Она хоть и была из простонародья, но окончила в свое время вечерний университет марксизма-ленинизма, где и научилась слову втуне, любимому у марксистов-ленинцев. Главврач же обучался только в медицинском институте и поэтому слово втуне услышал впервые. Оно его до крайности обеспокоило, и он подумал: “Она пронюхала, где я деньги держу, ей и без дачи выгодно меня угробить. Надо действовать без промедления”.

Деньги лежали у него в черепе, который он, еще будучи студентом, украл на кафедре анатомии. Этот череп состоял из костей настолько прочных, что когда его хозяину еще в гражданскую войну стрельнули из винтовки Мосина прямо в лоб, то пуля в нем прочно застряла.
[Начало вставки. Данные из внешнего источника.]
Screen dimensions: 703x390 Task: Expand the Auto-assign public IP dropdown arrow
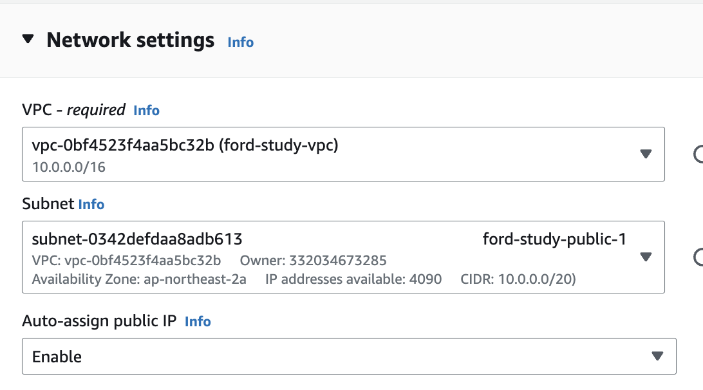[x=657, y=357]
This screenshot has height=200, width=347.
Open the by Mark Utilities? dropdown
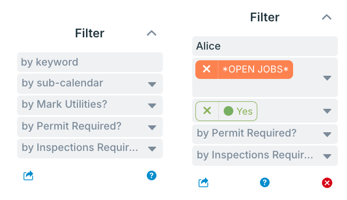point(90,105)
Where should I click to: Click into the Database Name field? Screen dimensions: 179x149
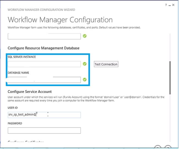[x=44, y=80]
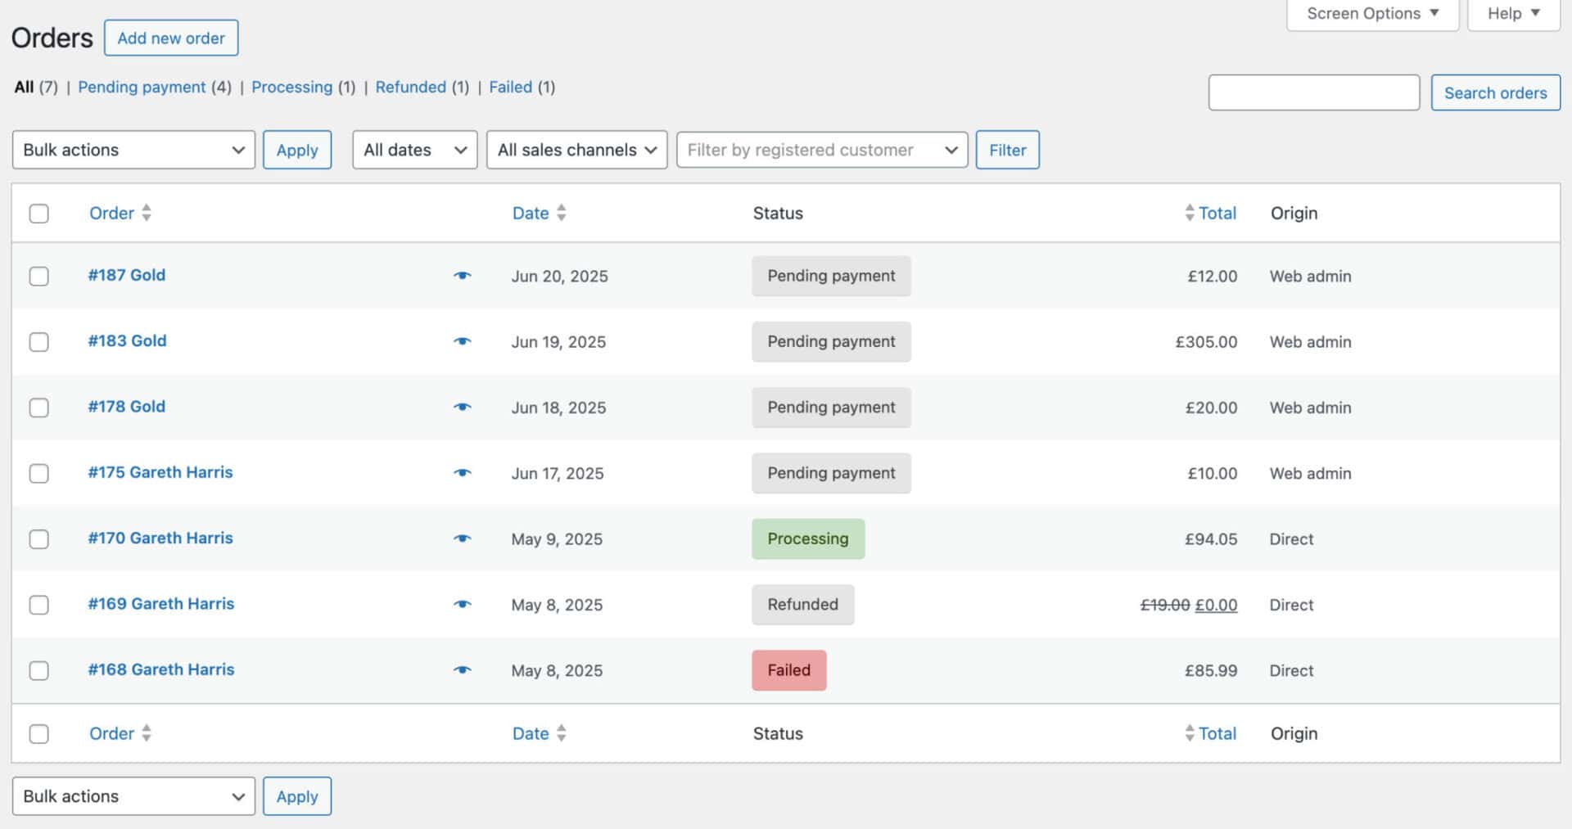Select all orders with header checkbox

coord(38,213)
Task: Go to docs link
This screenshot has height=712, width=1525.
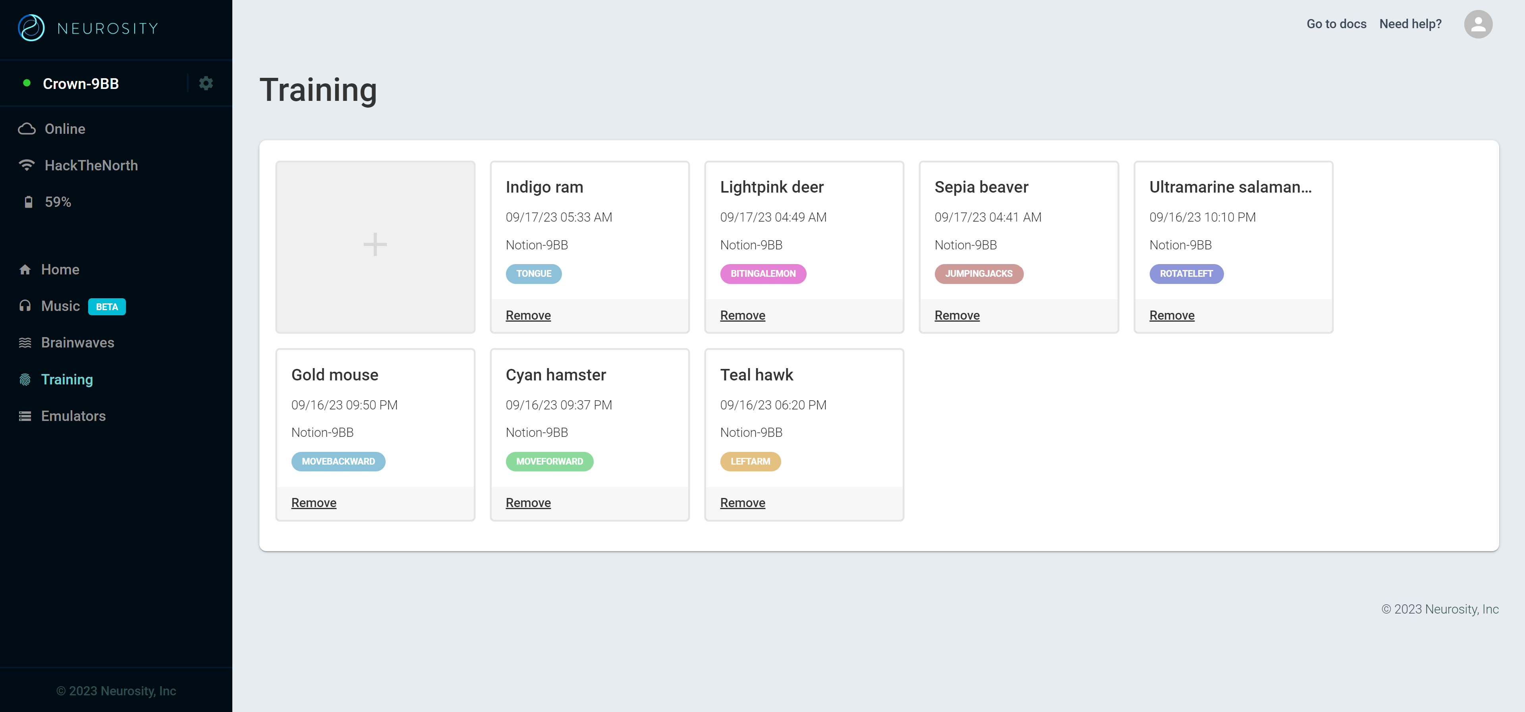Action: (x=1336, y=24)
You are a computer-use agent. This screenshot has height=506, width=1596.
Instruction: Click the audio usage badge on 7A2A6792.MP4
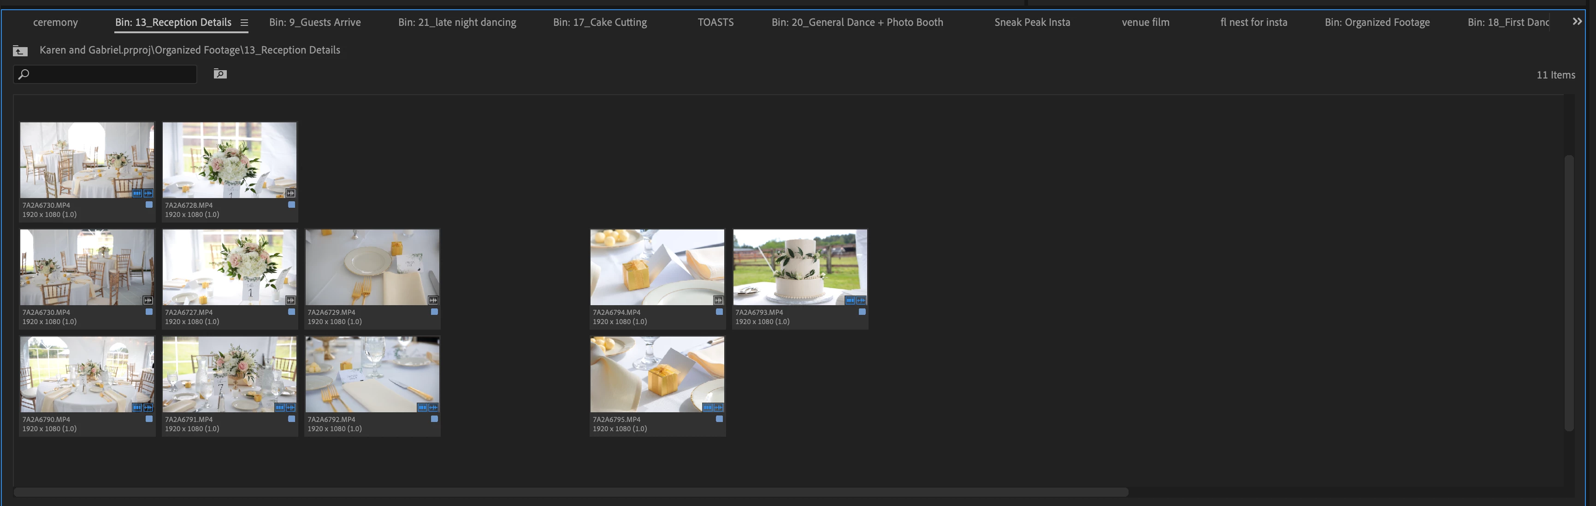[x=433, y=407]

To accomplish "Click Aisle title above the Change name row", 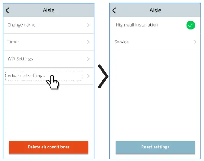I will pyautogui.click(x=49, y=10).
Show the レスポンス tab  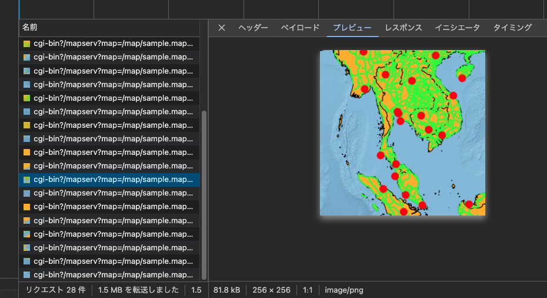[x=403, y=28]
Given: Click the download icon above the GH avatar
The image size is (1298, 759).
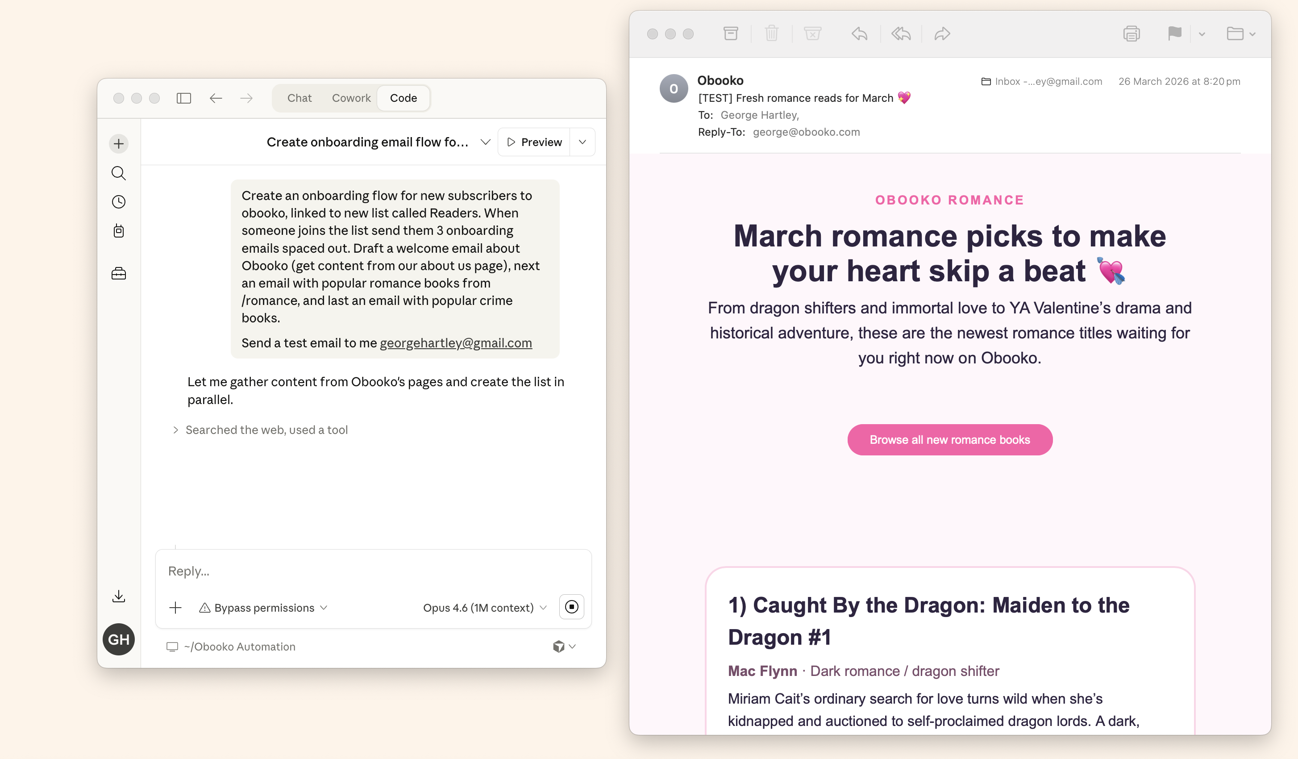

Сам-то хозяин, конечно, рухнул как подкошенный, и враги, естественно, подумали, что он убит, а у него было только сотрясение мозга. Через пятнадцать минут он встал и пошел к своим. Однако сотрясение мозга не прошло бесследно: его речь стала французской. Красноармейцы, давно и хорошо с ним зна комые, лупили его пенделями, говоря: “Ты че, Вася?” А он им: “О,

Пари, тру-ля-ля!”

Его отправили в обоз, где он до конца войны выучил три русских слова: “раз”, “два” и “три”. “Четыре” ему не давалось до конца жизни. Остаток ее он проработал вахтером в мединституте, развлекая студентов коротким стишком о французской столице: “О,

Пари, раз, два, три!” – застрявшая пуля торчала из его лба. Уже в глубокой старости, незадолго до наступления третьего тысячелетия, он вдруг однажды выкрикнул: “Четыре!” – так громко, что сбежался весь институт во главе с ректором. Но это достижение так и осталось единичным, хотя за повтор ректор обещал вахтеру премию в размере месячного оклада.

Умер этот необыкновенный человек на трудовом посту, настолько при этом не изменившись, что его три дня принимали за исполняющего служебные обязанности. На четвертый день гроб с ним был выставлен в вестибюле для гражданской панихиды, а на пятый как лицо, не имеющее родственников, он был приватизирован институтом и расчленен студентами младших курсов. Его кости со временем смешались с другими безымянными учебными пособиями, но череп с торчащей изо лба пулей содержался, как раритет, в стеклянном шкафу, из которого и был выкраден будущим главврачом психушки, в то время отпетым хулиганом.

Но хулиган хулигану рознь. Другой бы стал играть черепом-раритетом в футбол, будущий же главврач бережно хранил его, таская за собой по общежитиям и частным квартирам, пряча от чужих глаз в чемодане, накрывая сверху толщей плохо выстиранного белья.

Пришла пора, и он женился – на девушке легкого поведения, но не в сексуальном смысле, а в бытовом: все, что главврач зарабатывал, она тут же тратила. Сексуально же она была как раз наоборот, к моменту женитьбы девственницей, и всю последующую жизнь не могла простить себе, что так опрометчиво рассталась с нею: думала, что главврач – принц; он ее обманул, сказав, что принц.